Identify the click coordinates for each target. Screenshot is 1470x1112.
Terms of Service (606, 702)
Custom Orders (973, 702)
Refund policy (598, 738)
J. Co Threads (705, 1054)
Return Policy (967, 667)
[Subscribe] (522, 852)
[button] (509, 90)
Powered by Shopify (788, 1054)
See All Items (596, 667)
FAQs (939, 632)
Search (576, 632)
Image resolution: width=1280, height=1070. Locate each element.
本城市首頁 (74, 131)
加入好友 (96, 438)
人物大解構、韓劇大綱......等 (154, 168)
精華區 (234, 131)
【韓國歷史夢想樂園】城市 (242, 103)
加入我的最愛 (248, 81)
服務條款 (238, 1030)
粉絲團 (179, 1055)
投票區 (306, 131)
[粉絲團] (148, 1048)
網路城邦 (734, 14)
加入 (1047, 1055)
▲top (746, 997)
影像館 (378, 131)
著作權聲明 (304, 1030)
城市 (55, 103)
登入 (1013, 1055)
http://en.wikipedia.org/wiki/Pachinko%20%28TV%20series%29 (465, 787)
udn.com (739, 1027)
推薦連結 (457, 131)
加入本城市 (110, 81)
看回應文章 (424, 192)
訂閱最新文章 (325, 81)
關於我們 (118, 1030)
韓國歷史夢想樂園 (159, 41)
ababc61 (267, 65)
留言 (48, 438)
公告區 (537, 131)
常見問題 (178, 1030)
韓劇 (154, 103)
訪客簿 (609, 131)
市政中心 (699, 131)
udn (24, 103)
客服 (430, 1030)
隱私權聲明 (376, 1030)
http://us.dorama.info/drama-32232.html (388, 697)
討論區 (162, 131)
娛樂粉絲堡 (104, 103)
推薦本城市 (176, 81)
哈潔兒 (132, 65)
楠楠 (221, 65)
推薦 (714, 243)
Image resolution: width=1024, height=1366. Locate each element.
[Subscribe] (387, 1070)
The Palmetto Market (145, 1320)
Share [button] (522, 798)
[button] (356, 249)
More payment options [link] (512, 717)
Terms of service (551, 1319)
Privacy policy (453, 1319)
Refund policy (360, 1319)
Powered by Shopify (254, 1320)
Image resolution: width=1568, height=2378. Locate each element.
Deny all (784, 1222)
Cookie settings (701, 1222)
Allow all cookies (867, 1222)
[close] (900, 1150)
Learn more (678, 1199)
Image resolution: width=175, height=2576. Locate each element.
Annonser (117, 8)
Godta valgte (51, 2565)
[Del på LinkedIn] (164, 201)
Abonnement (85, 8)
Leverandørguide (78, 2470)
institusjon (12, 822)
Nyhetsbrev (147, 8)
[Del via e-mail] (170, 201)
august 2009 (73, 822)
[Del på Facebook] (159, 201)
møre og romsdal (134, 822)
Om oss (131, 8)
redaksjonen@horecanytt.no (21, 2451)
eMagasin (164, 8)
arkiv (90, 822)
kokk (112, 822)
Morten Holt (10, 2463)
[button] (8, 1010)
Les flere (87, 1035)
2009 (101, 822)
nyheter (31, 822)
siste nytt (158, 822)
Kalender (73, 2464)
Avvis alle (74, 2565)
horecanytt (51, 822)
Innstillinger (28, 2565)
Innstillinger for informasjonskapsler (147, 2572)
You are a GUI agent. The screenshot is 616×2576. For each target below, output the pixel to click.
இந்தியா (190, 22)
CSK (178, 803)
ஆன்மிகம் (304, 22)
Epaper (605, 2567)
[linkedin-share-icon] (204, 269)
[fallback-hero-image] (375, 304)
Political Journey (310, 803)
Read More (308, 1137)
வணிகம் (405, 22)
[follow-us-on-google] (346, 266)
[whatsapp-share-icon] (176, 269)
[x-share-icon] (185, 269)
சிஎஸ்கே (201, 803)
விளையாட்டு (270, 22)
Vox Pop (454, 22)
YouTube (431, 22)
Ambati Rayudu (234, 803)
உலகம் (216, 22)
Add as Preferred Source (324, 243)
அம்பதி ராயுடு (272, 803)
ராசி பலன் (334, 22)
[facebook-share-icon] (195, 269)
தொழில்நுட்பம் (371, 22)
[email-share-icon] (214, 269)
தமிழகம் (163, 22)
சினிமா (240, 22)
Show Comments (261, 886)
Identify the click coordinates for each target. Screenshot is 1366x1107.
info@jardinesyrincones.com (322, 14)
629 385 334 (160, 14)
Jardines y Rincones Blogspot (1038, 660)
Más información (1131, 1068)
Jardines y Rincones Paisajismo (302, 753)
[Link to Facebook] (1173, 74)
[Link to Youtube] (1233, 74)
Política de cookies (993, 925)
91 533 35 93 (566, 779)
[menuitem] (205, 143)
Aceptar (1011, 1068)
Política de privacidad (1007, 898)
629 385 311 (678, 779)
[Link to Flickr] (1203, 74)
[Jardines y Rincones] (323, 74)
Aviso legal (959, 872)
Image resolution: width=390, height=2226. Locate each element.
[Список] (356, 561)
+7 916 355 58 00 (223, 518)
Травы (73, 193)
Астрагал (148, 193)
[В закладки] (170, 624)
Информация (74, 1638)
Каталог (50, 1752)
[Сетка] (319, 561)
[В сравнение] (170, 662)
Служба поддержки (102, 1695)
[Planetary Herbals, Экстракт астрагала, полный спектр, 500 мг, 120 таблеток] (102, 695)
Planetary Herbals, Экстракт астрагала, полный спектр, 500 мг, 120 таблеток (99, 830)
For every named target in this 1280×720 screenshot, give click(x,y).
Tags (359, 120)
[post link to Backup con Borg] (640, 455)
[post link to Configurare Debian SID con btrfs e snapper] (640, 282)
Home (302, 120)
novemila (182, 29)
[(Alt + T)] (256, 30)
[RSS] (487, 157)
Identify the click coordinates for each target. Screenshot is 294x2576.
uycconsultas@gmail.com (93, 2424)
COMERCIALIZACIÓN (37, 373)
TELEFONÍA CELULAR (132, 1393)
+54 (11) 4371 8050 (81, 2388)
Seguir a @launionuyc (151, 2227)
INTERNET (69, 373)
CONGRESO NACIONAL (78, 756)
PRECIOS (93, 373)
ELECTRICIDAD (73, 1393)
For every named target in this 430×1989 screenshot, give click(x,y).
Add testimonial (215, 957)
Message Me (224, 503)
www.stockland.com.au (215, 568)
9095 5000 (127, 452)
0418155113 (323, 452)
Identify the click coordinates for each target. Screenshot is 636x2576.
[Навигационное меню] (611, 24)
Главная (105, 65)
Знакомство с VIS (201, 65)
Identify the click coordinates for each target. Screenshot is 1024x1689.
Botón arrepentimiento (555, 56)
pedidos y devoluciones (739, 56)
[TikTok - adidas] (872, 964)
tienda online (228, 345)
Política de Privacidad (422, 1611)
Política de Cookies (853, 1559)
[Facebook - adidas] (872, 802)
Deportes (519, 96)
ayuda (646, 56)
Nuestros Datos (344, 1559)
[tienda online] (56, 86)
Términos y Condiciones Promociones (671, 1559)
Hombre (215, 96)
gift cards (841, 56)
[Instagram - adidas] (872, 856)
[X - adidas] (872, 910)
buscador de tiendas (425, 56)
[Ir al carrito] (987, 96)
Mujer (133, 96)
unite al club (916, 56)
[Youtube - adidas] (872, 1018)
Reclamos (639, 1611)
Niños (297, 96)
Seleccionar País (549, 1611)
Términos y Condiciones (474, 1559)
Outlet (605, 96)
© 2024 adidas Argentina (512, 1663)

◆ ◆ ◆

**Work order:** All lines above from the line with "[button] (356, 249)" through the line with "Abonnement (85, 8)", both included, are to be set down exactly, with nothing else.

**Written response:**
[button] (356, 249)
More payment options [link] (512, 717)
Terms of service (551, 1319)
Privacy policy (453, 1319)
Refund policy (360, 1319)
Powered by Shopify (254, 1320)
Image resolution: width=1568, height=2378. Locate each element.
Deny all (784, 1222)
Cookie settings (701, 1222)
Allow all cookies (867, 1222)
[close] (900, 1150)
Learn more (678, 1199)
Image resolution: width=175, height=2576. Locate each element.
Annonser (117, 8)
Godta valgte (51, 2565)
[Del på LinkedIn] (164, 201)
Abonnement (85, 8)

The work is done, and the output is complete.